Robin's Adventures

Costa Rica, Machu Picchu, and the Galapagos Islands
A Triple Adventure

City Tour

Our city tour of Lima brought us to many interesting buildings, such as the Congressional Palace, the Museum of the Inquisition, and the Archbishop's Palace with its hand carved wooden balconies .


We visited the Cathedral of Lima which was originally built in 1564. It was designed by Francisco Pizarro who was also responsible for conquering the Incas and founding the city of Lima. His tomb was in the cathedral. We were also intrigued by the statue of Saint Martin which is holding a broom. Our next stop was the San Francisco Monastery where we saw some amazing catacombs filled with human remains.

Earthquake Shelter

We stopped for a cold drink at a small cafe that also turned out to be a local earthquake shelter. Steve had to try the local drink, Inca Kola. We made a brief stop in Love Park to see the lovely ocean view and the famous kissing statue that is so iconic in Lima. On the way to the airport, we noticed a dog wandering on the roof of a tall building. Wonder how it got there?

Next Stop: Cusco, Peru

Cusco is a large sprawling city located in the Andes Mountains at an elevation of nearly 11,000 feet. Historically, it was the capital of the Inca Empire and there are many excavated ruins here to visit.

Ruins at Sacsayhuamán

Sacsayhuamán is believed to have been a fortress designed to protect the city and its inhabitants. The engineering of these buildings is amazing. Large stones were cut into interlocking shapes so tightly fit that not even a piece of paper will fit into any spaces between them. No mortar was used to hold up the stones. These stone walls are so well engineered, that they have withstood many earthquakes that have left more modern buildings in the area severely damaged.


Tambomachay is thought to be a ritual bathing site or a center for the worship of water.

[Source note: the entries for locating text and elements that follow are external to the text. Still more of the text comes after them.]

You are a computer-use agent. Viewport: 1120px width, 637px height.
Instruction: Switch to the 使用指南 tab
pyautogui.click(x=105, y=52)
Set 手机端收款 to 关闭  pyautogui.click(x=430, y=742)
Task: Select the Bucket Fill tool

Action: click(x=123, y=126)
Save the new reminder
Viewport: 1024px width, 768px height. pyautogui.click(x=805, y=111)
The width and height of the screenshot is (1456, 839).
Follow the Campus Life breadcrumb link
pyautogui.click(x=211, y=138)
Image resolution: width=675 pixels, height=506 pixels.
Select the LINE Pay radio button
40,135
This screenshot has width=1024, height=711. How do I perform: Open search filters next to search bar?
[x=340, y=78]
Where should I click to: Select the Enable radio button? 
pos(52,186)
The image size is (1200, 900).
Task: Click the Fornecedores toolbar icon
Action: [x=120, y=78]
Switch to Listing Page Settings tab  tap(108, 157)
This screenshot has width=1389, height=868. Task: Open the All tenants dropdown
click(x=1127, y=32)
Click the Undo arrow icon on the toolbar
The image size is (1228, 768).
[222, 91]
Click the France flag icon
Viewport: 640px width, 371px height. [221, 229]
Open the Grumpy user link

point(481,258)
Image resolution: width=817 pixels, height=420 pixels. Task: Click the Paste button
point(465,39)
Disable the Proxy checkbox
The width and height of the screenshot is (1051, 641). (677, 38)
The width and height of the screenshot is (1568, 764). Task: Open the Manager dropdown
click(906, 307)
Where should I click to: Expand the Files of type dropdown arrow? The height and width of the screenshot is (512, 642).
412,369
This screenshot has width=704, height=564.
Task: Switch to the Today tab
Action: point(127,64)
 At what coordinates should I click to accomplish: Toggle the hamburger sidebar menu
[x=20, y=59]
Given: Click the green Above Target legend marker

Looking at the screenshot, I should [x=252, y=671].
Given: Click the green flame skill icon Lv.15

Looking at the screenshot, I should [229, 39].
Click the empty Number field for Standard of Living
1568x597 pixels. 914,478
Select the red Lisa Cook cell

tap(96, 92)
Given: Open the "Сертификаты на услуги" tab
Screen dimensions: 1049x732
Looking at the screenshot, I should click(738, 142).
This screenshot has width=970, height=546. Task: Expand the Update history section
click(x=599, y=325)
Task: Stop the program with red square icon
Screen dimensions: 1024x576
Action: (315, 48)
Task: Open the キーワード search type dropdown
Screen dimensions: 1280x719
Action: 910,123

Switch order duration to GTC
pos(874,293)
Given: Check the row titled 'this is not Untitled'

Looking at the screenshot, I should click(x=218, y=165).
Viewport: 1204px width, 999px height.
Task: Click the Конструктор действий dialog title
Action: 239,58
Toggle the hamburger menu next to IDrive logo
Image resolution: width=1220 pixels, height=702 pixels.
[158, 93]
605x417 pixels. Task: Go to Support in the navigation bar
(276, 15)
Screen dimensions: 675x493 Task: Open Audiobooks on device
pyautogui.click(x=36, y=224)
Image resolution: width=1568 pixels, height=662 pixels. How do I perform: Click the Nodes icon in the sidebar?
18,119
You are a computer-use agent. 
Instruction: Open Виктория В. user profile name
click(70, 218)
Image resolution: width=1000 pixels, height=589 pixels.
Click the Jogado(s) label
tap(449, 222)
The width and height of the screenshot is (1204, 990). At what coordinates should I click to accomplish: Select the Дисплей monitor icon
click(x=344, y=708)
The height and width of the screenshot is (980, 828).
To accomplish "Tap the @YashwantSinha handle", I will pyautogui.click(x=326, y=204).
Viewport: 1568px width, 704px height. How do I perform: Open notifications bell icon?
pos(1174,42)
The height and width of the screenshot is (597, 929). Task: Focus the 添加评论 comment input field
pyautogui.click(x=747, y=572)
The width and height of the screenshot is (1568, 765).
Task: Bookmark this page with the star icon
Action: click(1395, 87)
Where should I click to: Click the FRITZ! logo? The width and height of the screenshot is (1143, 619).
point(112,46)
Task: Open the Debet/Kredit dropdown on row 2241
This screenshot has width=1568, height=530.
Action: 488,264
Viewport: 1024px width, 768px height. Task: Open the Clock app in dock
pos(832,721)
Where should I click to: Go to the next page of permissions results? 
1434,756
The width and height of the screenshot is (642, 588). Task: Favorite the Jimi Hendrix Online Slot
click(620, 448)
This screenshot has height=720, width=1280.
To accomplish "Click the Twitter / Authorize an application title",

We had a wonderful visit to a llama farm. These animals were very friendly and curious creatures. We were amazed by how many variations there were in color and texture of their fur.

Llama: Wool to Yarn to Fabric

Our visit to the llama farm was very enlightening. We learned how the wool was spun into yarn, how the yarn was dyed with various natural ingredients, and how the yarn was woven into fabric.

Local Color

Stopped at a local market. The most interesting thing there was the indigenous people in their native Quechua clothing. We also enjoyed a brief visit with a scarlet macaw.


This was an Inca fortress that protected the town and the estate of the royal Emperor Pachacuti. Many of the ruins are built into the side of the mountains.